(Source document Opens)
Most people who have experienced low back pain adhere to the ‘fear avoidance model’, which they say is driven by the advice they receive mainly from health professionals and the internet.
According to a discourse analysis of patients’ perceptions about low back pain, many view their pain as ‘permanent’ and ‘immutable’ resulting from a biomechanical problem.
They also have a very negative view of low back pain – frequently using words such as ‘damage’ and ‘degeneration’.
The vast majority of participants (89%) in the online survey said their understanding of back pain came from a health professional.
Lead author Dr Jenny Setchell, a Research Fellow in the School of Health and Rehabilitation at the University of Queensland, told the limbic patients and health professionals would do better to embrace a broader biopsychosocial approach.
“Basically our current approach suits our general way of viewing the world which tends to be very reductionist – seeking one or a few simple truths.”
“But most back pain research is saying that it’s more complex than that.”
She said health professionals including doctors and physiotherapists hadn’t really developed their awareness of psychosocial factors beyond perhaps referring a patient with clear psychological issues on to a psychologist.
“It’s a really rich area that we can develop further. We can’t really stick with that Cartesian Divide anymore – where one professional deals with the psychological aspects and one deals with the physical because those things are so interlinked.”
She said there was some evidence from the analysis that patients understood the complexity of low back pain and influences on pain perception such as mood.
However the view that their body was ‘broken’ and needed to be ‘fixed’ was more common.
(Source document Closes)
(Data provided Opens)
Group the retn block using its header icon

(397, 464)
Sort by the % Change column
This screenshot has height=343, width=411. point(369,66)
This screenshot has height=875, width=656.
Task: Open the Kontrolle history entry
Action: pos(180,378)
(Data provided Closes)
▸ Goal of the exercise
Please resume the article on patients' views of low back pain, picking up right after its final sentence.

▸ Result
She said clinicians could start conversations with patients by explaining how complex low back pain could be. It was also reasonable to reassure patients that ‘dysfunction is sometimes okay’ and could be managed.
“We don’t have to be the perfect human or the smoothly working machine,” she said.
“Sometimes we can find a singular cause but it’s really rare and it’s really harmful to keep trying to seek that because people get disappointed, they feel at fault, that they haven’t for example exercised enough or consulted enough specialists.”
“Let’s get all the many possible contributing factors and put them on the table and consider which mix is appropriate for which patient. There’s probably no single, simple causative factor and when that is the case, it’s usually fairly obvious, for example clear radicular symptoms.”
She added that more multimodal approaches to low back pain via pain clinics were a step towards change.
However she and her co-authors acknowledged there was a long way to go to truly integrate the nuances of psychosocial and cultural factors into patient care.
“Changing such deeply held beliefs will not be simple – doing so challenges established institutions of healthcare and the very core of what it means to be a person with low back pain, a health researcher, and a clinician,” they wrote.